The following is a student blog post by a Alexa Weeks
by Alexa Weeks
There has been a re-evaluation of the timing and progression of labor sort of going on behind the scenes for awhile now. While many have clung to the Friedman curve to measure progress in labor, others had started to investigate the wider range of variations to “normal labor.” These, now decades old studies, by Friedman and his colleagues created the notion of a normal progression of 1cm dilation per hour in the active phase of labor. The idea that active labor begins when a woman is dilated to 4cm has become a mainstay of modern obstetrical practice.
Ask most birth professionals and they’ll tell you that they’d already figured that out, of course! Anyone who has been around enough women in labor knows that it is a process and not one that follows a neat little curve. In fact, as our society and the practice of medicine have tried to place time constraints on the progression of labor and micro-manage laboring women the more we have seen women fail to feel confident and successful in their birth experience. “Stalled labor,” “failure to progress,” “labor dystocia”- the notion that something was wrong with process if a woman didn’t progress 1cm/hr has had a significant impact on the rate of labor augmentation and c-sections.
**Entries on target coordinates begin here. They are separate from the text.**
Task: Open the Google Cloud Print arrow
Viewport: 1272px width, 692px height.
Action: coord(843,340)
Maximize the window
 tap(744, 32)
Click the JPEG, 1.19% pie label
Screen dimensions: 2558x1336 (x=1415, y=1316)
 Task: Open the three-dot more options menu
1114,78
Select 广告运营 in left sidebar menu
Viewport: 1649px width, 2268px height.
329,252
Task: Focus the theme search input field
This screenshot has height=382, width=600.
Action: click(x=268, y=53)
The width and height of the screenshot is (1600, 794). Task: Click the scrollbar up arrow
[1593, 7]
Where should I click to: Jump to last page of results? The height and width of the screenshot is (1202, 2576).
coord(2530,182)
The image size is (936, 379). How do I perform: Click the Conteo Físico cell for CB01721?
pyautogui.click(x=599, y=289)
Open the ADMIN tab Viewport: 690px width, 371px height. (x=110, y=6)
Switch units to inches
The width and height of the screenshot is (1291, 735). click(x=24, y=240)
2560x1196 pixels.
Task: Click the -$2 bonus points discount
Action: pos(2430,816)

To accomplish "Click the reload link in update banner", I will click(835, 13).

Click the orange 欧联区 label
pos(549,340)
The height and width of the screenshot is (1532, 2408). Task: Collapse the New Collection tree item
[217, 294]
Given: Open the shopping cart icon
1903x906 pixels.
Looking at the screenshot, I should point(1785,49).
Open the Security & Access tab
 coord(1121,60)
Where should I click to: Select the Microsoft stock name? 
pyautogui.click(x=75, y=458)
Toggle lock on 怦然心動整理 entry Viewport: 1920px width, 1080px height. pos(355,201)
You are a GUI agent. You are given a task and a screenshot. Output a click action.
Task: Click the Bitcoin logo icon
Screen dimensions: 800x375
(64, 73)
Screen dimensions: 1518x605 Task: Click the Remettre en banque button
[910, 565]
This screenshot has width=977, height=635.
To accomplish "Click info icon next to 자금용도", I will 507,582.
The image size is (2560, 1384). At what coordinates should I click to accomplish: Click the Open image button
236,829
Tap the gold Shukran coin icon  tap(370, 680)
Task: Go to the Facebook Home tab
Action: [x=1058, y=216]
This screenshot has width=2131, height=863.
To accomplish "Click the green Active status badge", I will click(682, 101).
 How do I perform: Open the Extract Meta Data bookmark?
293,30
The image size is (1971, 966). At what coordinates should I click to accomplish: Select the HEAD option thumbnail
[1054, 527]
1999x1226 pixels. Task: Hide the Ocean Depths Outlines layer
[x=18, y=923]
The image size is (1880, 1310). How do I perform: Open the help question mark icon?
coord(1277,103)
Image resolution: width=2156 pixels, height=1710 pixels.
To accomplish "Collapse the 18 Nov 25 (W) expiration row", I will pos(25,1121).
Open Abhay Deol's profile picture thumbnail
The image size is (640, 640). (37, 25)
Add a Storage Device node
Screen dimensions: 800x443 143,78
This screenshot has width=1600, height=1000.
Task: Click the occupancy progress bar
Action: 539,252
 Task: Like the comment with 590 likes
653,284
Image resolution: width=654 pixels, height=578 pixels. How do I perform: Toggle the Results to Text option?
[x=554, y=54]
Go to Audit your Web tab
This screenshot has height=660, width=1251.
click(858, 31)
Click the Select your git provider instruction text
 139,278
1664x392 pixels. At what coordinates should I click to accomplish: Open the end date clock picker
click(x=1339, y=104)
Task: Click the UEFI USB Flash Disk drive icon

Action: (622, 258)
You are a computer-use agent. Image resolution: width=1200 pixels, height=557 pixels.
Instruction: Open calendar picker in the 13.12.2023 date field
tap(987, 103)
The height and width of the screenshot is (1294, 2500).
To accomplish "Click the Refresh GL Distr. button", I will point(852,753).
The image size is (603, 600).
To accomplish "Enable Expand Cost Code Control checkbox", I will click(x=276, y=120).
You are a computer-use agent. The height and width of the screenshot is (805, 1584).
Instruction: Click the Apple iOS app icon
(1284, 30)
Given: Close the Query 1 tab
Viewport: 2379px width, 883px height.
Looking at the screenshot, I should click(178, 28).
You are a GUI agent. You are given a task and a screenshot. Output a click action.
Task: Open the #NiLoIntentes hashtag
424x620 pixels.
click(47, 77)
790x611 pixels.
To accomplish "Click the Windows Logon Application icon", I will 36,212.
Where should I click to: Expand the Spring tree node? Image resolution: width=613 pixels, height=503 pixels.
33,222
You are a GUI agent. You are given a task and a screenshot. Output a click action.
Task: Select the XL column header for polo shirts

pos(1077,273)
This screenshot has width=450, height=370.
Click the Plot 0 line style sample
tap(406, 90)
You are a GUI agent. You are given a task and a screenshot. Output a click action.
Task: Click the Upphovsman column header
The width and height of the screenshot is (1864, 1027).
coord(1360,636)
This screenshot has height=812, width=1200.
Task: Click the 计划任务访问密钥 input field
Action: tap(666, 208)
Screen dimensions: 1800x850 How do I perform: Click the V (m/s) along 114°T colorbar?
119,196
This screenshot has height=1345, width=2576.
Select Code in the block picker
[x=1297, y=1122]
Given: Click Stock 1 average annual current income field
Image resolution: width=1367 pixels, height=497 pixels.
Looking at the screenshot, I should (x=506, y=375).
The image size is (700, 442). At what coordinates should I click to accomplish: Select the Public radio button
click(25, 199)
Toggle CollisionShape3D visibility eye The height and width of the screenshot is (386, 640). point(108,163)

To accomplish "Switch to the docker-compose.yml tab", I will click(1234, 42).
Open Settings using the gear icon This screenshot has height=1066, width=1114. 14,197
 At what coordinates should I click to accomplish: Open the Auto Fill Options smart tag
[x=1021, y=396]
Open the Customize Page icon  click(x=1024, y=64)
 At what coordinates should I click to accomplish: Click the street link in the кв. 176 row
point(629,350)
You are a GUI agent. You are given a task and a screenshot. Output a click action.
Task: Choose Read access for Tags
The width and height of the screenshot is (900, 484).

More contemporary studies are now providing clear evidence that the reality of labor is much different, confirming what many have long suspected. The studies suggest that normal labor can progress at rates that are less than 1cm/hr, especially for women who have not previously given birth. Adding to that, the evidence indicates that many women progress quite slowly before reaching 7cm dilation.
The move to redefine active labor as beginning at 5cm for women who have previously given birth and 6cm for those who have not, is a step in the right direction to say the least. This evidence only adds to what many birth professionals have been telling women all along- TRUST the PROCESS! Believe in your body and your ability to give birth to your baby… not on neatly plotted curve… but rather, when your body and your baby are able to complete the process.
Of course there will always be women who experience difficulties with labor or unavoidable complications and the appropriate interventions can be essential to achieve the best outcome for both mother and baby. There is just no reason to go looking for problems where they do not exist, and this new concept of active labor can go a long way to reduce unnecessary pressure on laboring women.